Postgraduate Course: Case Studies in Responsible Natural Language Processing (INFR11300)
Course Outline
| School | School of Informatics |
College | College of Science and Engineering |
| Credit level (Normal year taken) | SCQF Level 11 (Postgraduate) |
Availability | Not available to visiting students |
| SCQF Credits | 20 |
ECTS Credits | 10 |
| Summary | This course will focus on applying responsible NLP principles in practice. This will take two forms: (1) students will report and reflect on their year 1 learning in the area of legal, social, and ethical aspects of AI and NLP, (b) students will work on case studies that draw out insights for the development and practical application of principles of responsible NLP. For (1), students will work in teams to undertake peer-led teaching in the form of student run seminars.
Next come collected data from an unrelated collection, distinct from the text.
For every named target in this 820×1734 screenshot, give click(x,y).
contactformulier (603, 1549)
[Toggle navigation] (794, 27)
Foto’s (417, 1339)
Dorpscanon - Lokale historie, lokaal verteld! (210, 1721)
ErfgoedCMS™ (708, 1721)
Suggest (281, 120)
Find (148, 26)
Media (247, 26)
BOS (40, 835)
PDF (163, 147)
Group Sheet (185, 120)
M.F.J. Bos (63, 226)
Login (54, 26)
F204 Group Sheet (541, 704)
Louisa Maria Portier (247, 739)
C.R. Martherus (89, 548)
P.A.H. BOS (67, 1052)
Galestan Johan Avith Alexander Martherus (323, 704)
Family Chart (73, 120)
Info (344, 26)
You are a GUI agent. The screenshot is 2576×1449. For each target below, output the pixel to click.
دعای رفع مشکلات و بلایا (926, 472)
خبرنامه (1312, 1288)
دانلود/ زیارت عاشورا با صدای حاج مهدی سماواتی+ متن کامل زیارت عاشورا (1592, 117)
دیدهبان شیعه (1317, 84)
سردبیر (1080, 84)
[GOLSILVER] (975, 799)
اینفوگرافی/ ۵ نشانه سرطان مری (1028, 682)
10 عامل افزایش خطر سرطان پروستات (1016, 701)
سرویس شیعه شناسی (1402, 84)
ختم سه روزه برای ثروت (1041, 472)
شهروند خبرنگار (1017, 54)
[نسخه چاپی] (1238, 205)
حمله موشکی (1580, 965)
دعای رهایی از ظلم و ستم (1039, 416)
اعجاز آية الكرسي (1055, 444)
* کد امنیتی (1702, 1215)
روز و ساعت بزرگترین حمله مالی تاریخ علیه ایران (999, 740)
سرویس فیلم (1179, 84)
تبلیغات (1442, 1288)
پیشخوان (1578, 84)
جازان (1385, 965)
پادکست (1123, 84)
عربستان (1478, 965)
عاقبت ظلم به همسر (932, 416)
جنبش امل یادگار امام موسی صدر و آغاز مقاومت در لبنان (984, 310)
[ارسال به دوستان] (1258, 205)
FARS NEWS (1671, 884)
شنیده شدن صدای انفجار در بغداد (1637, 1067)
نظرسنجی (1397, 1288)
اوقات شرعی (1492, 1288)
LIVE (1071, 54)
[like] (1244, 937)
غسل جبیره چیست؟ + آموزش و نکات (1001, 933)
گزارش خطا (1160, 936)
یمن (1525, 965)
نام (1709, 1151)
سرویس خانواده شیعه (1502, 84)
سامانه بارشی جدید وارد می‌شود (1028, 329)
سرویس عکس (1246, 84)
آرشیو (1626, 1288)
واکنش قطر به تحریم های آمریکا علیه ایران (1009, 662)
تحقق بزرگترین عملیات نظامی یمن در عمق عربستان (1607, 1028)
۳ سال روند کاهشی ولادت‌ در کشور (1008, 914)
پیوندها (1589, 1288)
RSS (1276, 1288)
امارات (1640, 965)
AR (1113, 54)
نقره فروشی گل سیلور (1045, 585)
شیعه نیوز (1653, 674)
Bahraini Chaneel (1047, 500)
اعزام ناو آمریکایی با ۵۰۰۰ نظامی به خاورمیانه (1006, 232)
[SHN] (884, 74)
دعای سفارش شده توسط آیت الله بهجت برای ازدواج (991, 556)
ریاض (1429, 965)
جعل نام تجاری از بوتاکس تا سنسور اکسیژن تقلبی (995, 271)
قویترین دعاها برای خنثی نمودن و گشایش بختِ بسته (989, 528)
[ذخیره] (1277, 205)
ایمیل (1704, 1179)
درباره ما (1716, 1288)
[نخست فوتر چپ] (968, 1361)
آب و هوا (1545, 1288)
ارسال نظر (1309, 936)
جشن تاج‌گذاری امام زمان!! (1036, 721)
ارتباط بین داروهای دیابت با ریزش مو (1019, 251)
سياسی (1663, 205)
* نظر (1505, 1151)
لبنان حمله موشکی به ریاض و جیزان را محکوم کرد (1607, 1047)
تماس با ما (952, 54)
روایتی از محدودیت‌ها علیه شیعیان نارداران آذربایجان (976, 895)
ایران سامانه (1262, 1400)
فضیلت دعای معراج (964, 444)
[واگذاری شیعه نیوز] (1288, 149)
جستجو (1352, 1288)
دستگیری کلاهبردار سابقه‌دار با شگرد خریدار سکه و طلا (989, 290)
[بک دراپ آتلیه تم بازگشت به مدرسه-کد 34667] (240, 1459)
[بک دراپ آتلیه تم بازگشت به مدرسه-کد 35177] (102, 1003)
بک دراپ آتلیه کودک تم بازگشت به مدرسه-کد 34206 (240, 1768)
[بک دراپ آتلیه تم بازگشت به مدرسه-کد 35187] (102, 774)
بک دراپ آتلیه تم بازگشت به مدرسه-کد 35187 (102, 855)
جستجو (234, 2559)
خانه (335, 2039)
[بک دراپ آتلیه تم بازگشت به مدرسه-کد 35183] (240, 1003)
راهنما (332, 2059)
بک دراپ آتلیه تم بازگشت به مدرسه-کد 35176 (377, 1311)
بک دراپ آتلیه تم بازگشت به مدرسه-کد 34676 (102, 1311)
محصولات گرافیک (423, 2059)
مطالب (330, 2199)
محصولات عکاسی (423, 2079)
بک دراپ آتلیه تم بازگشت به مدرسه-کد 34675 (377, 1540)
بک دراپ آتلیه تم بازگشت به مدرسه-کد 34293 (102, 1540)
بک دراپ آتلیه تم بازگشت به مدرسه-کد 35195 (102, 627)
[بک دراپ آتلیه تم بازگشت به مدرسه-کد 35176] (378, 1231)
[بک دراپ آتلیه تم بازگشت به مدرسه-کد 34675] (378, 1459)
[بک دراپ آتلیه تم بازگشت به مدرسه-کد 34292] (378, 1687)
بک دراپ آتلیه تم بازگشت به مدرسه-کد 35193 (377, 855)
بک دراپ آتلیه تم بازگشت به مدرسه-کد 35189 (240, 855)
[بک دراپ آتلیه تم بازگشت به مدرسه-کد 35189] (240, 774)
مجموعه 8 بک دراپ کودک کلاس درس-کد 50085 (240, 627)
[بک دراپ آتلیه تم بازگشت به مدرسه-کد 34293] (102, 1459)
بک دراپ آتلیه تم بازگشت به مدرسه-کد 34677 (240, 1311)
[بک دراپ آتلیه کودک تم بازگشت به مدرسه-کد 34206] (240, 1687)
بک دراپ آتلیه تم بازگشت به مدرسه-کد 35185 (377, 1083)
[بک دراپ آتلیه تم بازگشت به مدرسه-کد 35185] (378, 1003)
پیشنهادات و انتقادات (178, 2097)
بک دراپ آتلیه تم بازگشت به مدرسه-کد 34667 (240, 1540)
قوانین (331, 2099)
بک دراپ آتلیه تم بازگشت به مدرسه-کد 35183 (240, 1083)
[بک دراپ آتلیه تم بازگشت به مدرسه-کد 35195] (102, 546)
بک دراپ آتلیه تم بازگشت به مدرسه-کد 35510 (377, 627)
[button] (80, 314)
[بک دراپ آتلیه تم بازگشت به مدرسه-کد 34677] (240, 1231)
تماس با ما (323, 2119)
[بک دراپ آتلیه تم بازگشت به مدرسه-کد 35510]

For (2), the students will work in teams to apply their learnings into an ethics assessment with non-
academic partners.
This course is ONLY available to students on the second year of the PhD with Integrated Study in Designing Responsible Natural Language Processing. |
| Course description |
This course will enable students to practice responsible research and innovation in action. They will reflect on their learning in areas of legal, social, and ethical aspects of AI and NLP and put this learning into practice by working on case studies on responsible NLP. The course will have an interdisciplinary outlook, and the case studies will be provided by the industry partners of the CDT. Example topics include:
- fairness and bias
- social issues of model deployment
- impact of AI and NLP technology on the workplace
- data privacy, copyright, and other legal implications of NLP
- translation of ethical and moral values to technical systems
- political influence and manipulation with the help of AI and NLP
- generative AI and the creative industries
The students will engage in two main activities: (1) student-led seminars in which students present topics in responsible NLP based on the courses they've taken in year 1; (2) partner presentations introducing case studies on responsible NLP; students will work in small teams which will select one of these case studies and work with the partner on an analysis of that case study, drawing on their knowledge from the first part of the course.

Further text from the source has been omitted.